▸ **EXERCISE TASK**
Rewrite the lines below with "Identify the location of" replaced by "Find the position of" and nothing else changed.

A run of lines
◆ ◆ ◆

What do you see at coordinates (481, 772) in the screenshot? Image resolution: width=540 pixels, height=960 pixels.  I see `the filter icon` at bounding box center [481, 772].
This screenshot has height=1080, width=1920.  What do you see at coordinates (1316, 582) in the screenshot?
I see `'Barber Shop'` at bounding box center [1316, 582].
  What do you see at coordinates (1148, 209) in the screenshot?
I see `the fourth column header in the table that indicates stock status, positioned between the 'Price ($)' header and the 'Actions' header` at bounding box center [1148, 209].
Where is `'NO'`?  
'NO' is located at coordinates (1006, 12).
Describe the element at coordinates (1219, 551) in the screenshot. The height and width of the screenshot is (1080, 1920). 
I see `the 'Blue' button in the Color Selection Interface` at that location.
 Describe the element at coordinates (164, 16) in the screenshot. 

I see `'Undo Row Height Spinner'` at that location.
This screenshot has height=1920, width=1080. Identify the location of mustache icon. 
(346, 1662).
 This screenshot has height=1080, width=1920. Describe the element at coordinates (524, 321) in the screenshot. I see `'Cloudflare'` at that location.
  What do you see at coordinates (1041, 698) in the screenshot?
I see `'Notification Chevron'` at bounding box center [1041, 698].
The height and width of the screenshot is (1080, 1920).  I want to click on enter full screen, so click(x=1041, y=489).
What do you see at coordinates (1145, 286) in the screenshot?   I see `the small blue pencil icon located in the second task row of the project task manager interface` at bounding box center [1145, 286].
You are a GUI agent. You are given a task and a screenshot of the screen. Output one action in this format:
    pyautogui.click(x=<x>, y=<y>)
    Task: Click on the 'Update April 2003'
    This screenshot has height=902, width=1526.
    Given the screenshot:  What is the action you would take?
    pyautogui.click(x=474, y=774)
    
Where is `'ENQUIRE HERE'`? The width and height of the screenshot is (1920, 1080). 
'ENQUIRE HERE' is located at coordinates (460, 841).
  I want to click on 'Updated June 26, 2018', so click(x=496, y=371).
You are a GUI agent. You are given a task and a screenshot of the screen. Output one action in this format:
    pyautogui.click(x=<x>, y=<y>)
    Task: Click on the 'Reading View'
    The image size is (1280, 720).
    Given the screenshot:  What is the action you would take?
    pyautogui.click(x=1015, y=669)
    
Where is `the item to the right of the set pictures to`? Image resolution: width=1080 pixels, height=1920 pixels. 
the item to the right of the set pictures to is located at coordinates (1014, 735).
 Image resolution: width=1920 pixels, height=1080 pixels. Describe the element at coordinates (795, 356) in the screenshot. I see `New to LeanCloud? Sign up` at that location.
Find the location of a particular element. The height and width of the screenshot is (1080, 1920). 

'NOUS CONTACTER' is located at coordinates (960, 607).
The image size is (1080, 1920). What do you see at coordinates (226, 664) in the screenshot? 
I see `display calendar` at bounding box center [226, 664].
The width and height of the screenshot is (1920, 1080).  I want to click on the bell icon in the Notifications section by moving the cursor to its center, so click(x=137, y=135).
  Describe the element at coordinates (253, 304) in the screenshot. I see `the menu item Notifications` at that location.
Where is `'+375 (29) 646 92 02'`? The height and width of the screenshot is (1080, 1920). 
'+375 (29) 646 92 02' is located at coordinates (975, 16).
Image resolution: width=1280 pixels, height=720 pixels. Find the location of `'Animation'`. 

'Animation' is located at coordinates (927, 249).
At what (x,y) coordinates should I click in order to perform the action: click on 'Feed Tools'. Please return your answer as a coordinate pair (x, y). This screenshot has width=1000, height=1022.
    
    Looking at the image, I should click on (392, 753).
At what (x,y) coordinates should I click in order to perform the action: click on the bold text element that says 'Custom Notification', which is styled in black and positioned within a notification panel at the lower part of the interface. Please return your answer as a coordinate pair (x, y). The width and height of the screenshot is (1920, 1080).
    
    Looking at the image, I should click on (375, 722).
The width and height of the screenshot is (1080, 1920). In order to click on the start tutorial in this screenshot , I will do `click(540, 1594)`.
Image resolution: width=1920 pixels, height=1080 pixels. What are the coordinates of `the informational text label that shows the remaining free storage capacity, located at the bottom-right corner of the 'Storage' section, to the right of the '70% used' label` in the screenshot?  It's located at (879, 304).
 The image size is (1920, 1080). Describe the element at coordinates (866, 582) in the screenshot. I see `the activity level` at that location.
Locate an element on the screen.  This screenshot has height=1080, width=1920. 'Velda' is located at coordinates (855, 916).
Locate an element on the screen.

◆ ◆ ◆

▸ **OUTPUT OF THE TASK**
What do you see at coordinates (481, 772) in the screenshot? Image resolution: width=540 pixels, height=960 pixels.  I see `the filter icon` at bounding box center [481, 772].
This screenshot has height=1080, width=1920.  What do you see at coordinates (1316, 582) in the screenshot?
I see `'Barber Shop'` at bounding box center [1316, 582].
  What do you see at coordinates (1148, 209) in the screenshot?
I see `the fourth column header in the table that indicates stock status, positioned between the 'Price ($)' header and the 'Actions' header` at bounding box center [1148, 209].
Where is `'NO'`?  
'NO' is located at coordinates (1006, 12).
Describe the element at coordinates (1219, 551) in the screenshot. The height and width of the screenshot is (1080, 1920). 
I see `the 'Blue' button in the Color Selection Interface` at that location.
 Describe the element at coordinates (164, 16) in the screenshot. 

I see `'Undo Row Height Spinner'` at that location.
This screenshot has height=1920, width=1080. Find the position of mustache icon. 
(346, 1662).
 This screenshot has height=1080, width=1920. Describe the element at coordinates (524, 321) in the screenshot. I see `'Cloudflare'` at that location.
  What do you see at coordinates (1041, 698) in the screenshot?
I see `'Notification Chevron'` at bounding box center [1041, 698].
The height and width of the screenshot is (1080, 1920).  I want to click on enter full screen, so click(x=1041, y=489).
What do you see at coordinates (1145, 286) in the screenshot?   I see `the small blue pencil icon located in the second task row of the project task manager interface` at bounding box center [1145, 286].
You are a GUI agent. You are given a task and a screenshot of the screen. Output one action in this format:
    pyautogui.click(x=<x>, y=<y>)
    Task: Click on the 'Update April 2003'
    This screenshot has height=902, width=1526.
    Given the screenshot:  What is the action you would take?
    pyautogui.click(x=474, y=774)
    
Where is `'ENQUIRE HERE'`? The width and height of the screenshot is (1920, 1080). 
'ENQUIRE HERE' is located at coordinates (460, 841).
  I want to click on 'Updated June 26, 2018', so click(x=496, y=371).
You are a GUI agent. You are given a task and a screenshot of the screen. Output one action in this format:
    pyautogui.click(x=<x>, y=<y>)
    Task: Click on the 'Reading View'
    The image size is (1280, 720).
    Given the screenshot:  What is the action you would take?
    pyautogui.click(x=1015, y=669)
    
Where is `the item to the right of the set pictures to`? Image resolution: width=1080 pixels, height=1920 pixels. 
the item to the right of the set pictures to is located at coordinates (1014, 735).
 Image resolution: width=1920 pixels, height=1080 pixels. Describe the element at coordinates (795, 356) in the screenshot. I see `New to LeanCloud? Sign up` at that location.
Find the location of a particular element. The height and width of the screenshot is (1080, 1920). 

'NOUS CONTACTER' is located at coordinates (960, 607).
The image size is (1080, 1920). What do you see at coordinates (226, 664) in the screenshot? 
I see `display calendar` at bounding box center [226, 664].
The width and height of the screenshot is (1920, 1080).  I want to click on the bell icon in the Notifications section by moving the cursor to its center, so click(x=137, y=135).
  Describe the element at coordinates (253, 304) in the screenshot. I see `the menu item Notifications` at that location.
Where is `'+375 (29) 646 92 02'`? The height and width of the screenshot is (1080, 1920). 
'+375 (29) 646 92 02' is located at coordinates (975, 16).
Image resolution: width=1280 pixels, height=720 pixels. Find the location of `'Animation'`. 

'Animation' is located at coordinates (927, 249).
At what (x,y) coordinates should I click in order to perform the action: click on 'Feed Tools'. Please return your answer as a coordinate pair (x, y). This screenshot has width=1000, height=1022.
    
    Looking at the image, I should click on (392, 753).
At what (x,y) coordinates should I click in order to perform the action: click on the bold text element that says 'Custom Notification', which is styled in black and positioned within a notification panel at the lower part of the interface. Please return your answer as a coordinate pair (x, y). The width and height of the screenshot is (1920, 1080).
    
    Looking at the image, I should click on (375, 722).
The width and height of the screenshot is (1080, 1920). In order to click on the start tutorial in this screenshot , I will do `click(540, 1594)`.
Image resolution: width=1920 pixels, height=1080 pixels. What are the coordinates of `the informational text label that shows the remaining free storage capacity, located at the bottom-right corner of the 'Storage' section, to the right of the '70% used' label` in the screenshot?  It's located at (879, 304).
 The image size is (1920, 1080). Describe the element at coordinates (866, 582) in the screenshot. I see `the activity level` at that location.
Locate an element on the screen.  This screenshot has height=1080, width=1920. 'Velda' is located at coordinates (855, 916).
Locate an element on the screen.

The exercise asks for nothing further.